**WHAT NEEDS TO BE DONE**
Write out each of the lines below word for word, leaving the pictures out.

Entries drawn from a collection
·····

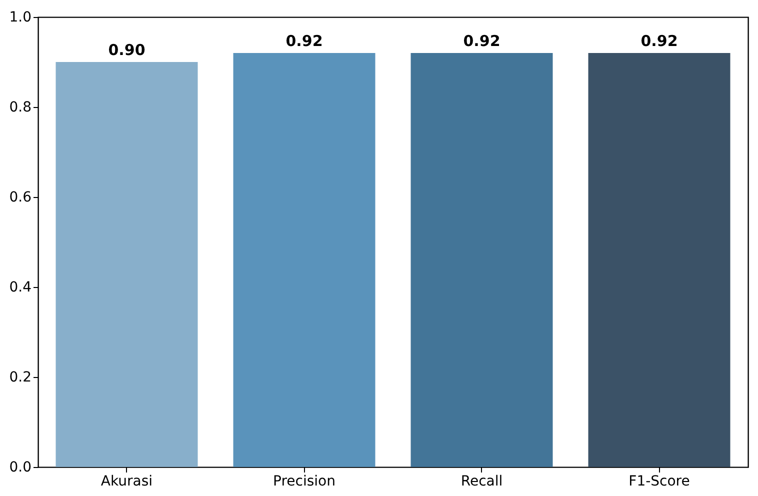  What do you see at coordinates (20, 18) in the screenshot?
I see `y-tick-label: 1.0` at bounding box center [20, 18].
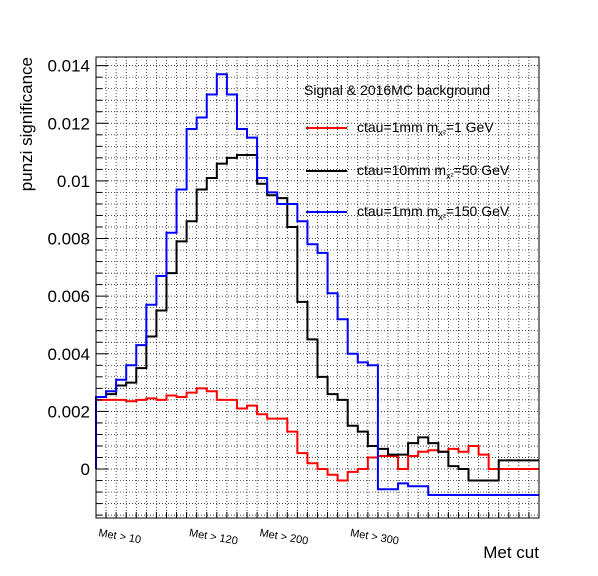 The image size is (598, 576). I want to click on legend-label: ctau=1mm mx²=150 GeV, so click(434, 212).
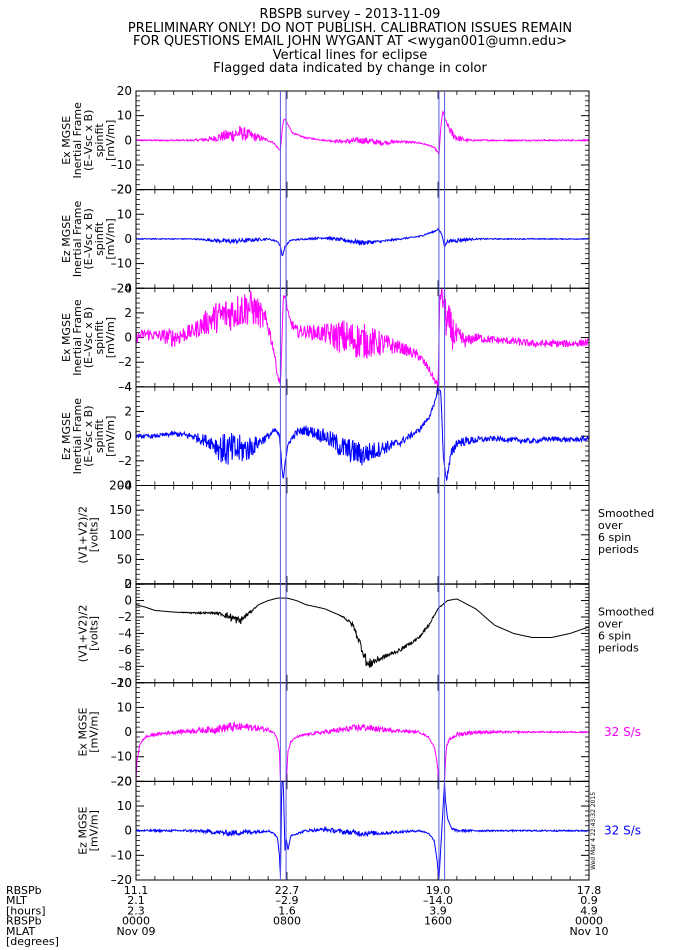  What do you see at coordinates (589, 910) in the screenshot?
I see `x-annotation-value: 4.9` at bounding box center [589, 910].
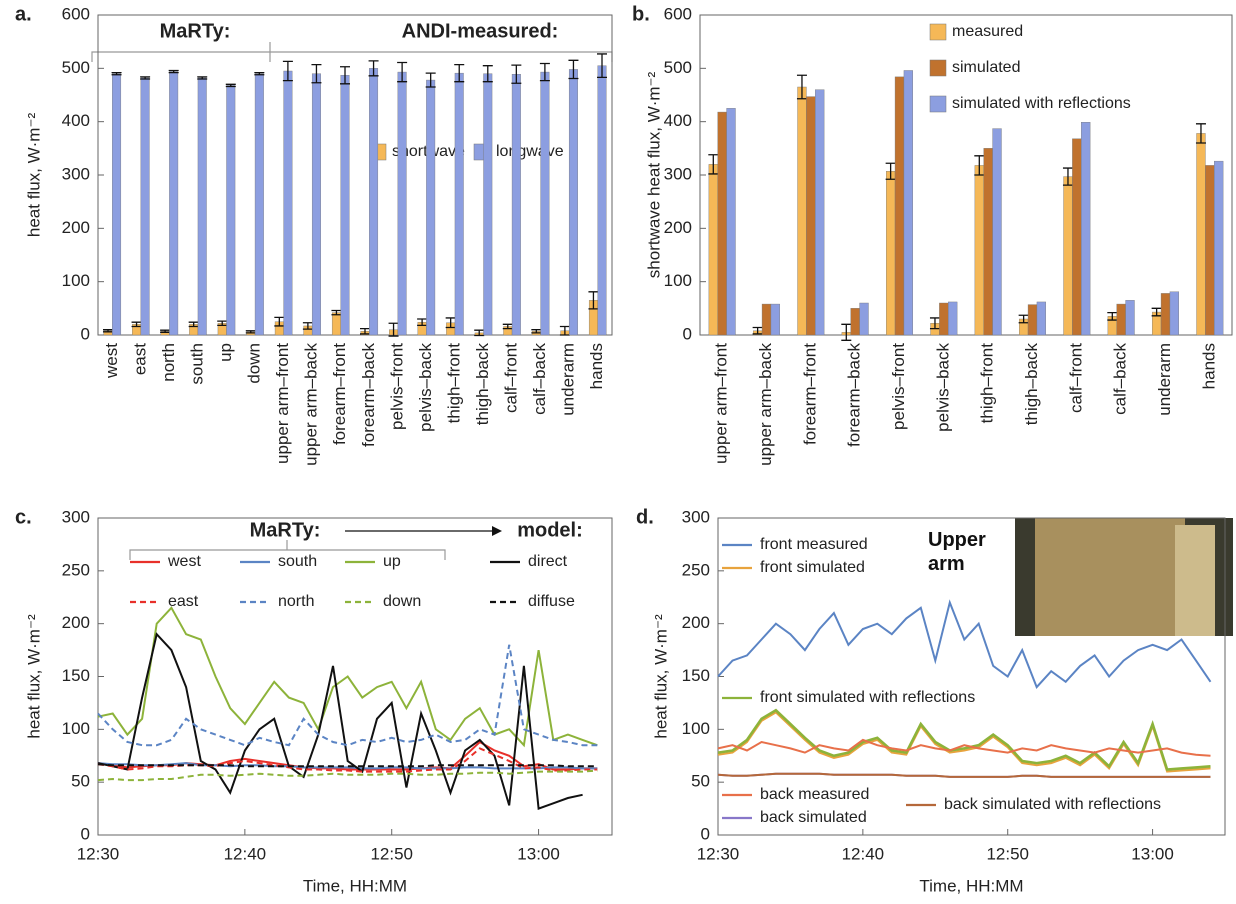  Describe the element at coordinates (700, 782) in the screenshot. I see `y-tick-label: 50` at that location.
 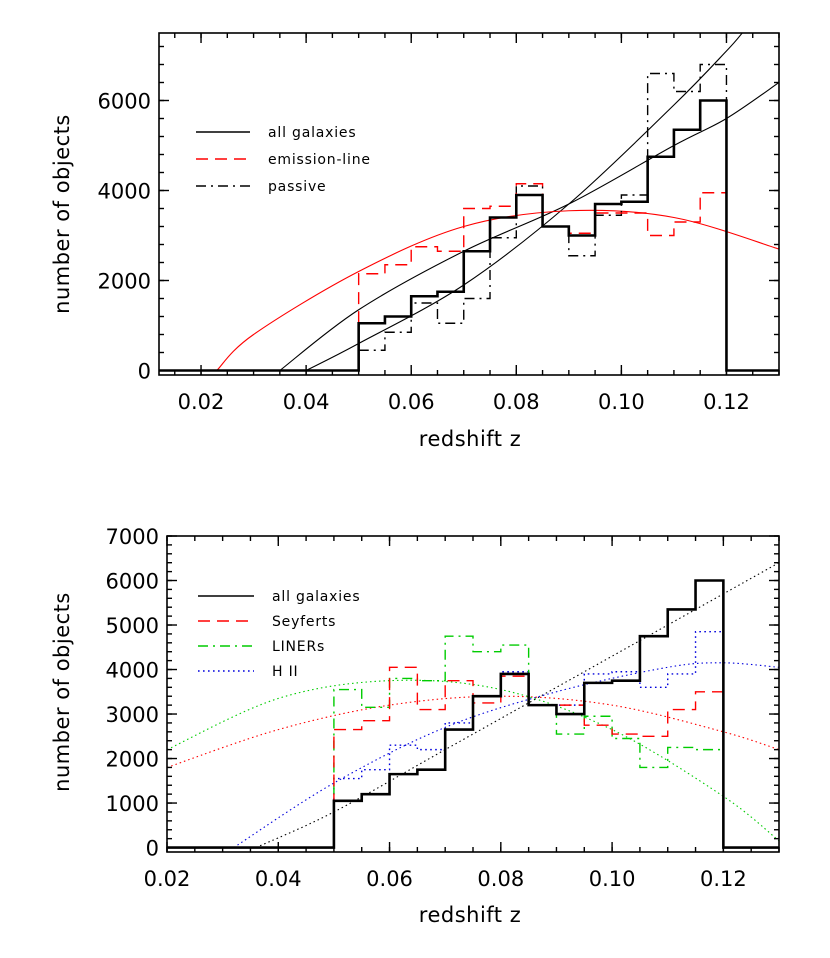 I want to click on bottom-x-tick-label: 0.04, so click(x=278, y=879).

·····

**TASK OUTPUT**
  What do you see at coordinates (20, 18) in the screenshot?
I see `y-tick-label: 1.0` at bounding box center [20, 18].
 The image size is (598, 576). I want to click on legend-label: ctau=1mm mx²=150 GeV, so click(434, 212).
  What do you see at coordinates (589, 910) in the screenshot?
I see `x-annotation-value: 4.9` at bounding box center [589, 910].
  Describe the element at coordinates (700, 782) in the screenshot. I see `y-tick-label: 50` at that location.
  I want to click on bottom-x-tick-label: 0.04, so click(x=278, y=879).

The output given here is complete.